**Job A:** List every physical feature of the newborn son that the blog post says captivated the writer on the first night.
**Job B:** According to the blog post, how many days overdue was Joshua when he was born?
**Job C:** From the blog post, copy word for word the part that opens with the words "If you are a" and closes with "out again !".

**Article:**
Friday, 19 July 2013

The ten commandments

If you are a parent to one or twenty children, you will know no matter how much preparation you put in to anything or how well you think you know your child they will always amaze you with always being one step ahead of you.  I have put together a list of my favourite life lessons my children have taught me over the past five years......
1. If you have something rattling in your games console it is probably a camera memory card.....or two and they wont come out again !
2. You can't wash mini cheddars
3. Your favourite/most expensive mascara will never recover after your daughter or son has got hold of it
4. However good your speed tidy up before visitors arrive was, your child will locate the most inappropriate object they can find to show your guests
5.  When speaking to someone you really don't know your newborn will suddenly gain fantastic coordination grab your top and bra and expose your breast to them!
6. Baby ballet is totally the place to stand still in the middle of the room making poo noises while filling your nappy
7. Children will always mispronounce, drop letters from or use their own interpretation of words when out in public, my current favourites are clock,  and catch it
8. No matter how many times you asked your son if they need the toilet before you leave home they will always need to go when you are nowhere near one resulting in a fun 100 metre dash
9. If your child hands you a snail shell with no occupant think the worse :p
10. Never underestimate your childs ability to point out your embarrassment,  a sudden gust of wind resulting in everyone in close proximity knowing what colour knickers you are wearing is a great story to recount to anyone they meet.....
No matter what they do and how much they make us blush, we are very lucky to be a witness to their little journey into life and we will all be there waving those ah bless photos around when they grow up
Emma x

Tuesday, 9 July 2013

my little man Joshua David

my beautiful boy - trying out a police car !


Joshua David is 5 years old and my eldest cheeky monkey, he started life very much like his sister 14 days overdue and decided to grace me with his presence only after threat of eviction the same day........ since then he has been my world.  We have had our ups and downs (sometimes it has felt the downs have outweighed the ups), but no matter what he is my little boy and I will fight for him forever.

The first glimpse I had of Josh was not the most photogenic!  I had resisted temptation to find out if he was a boy or girl and had asked for him to be delivered onto my chest, which meant the first thing I saw if him was his bottom!  I remember thinking firstly ooooh a little boy and secondly is that supposed to be blue? :D.  That first night laid next to my newborn son was totally surreal, I did not sleep a wink for fear he would just vanish or stop breathing and I couldn't stop staring at him.  Everything from his perfect little fingers, and toes to his incredibly long eyelashes captivated me and I really did feel I was watching someone else watching their child sleep.

**Source data:**
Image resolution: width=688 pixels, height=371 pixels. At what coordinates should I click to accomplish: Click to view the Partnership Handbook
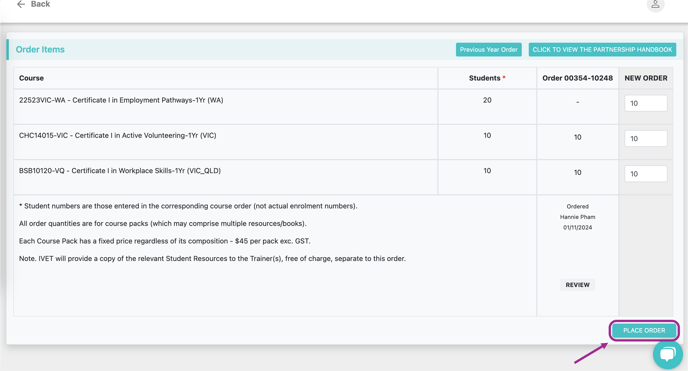pos(602,50)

**Exercise answer A:** fingers, toes, eyelashes

**Exercise answer B:** 14 days

**Exercise answer C:**
If you are a parent to one or twenty children, you will know no matter how much preparation you put in to anything or how well you think you know your child they will always amaze you with always being one step ahead of you.  I have put together a list of my favourite life lessons my children have taught me over the past five years......
1. If you have something rattling in your games console it is probably a camera memory card.....or two and they wont come out again !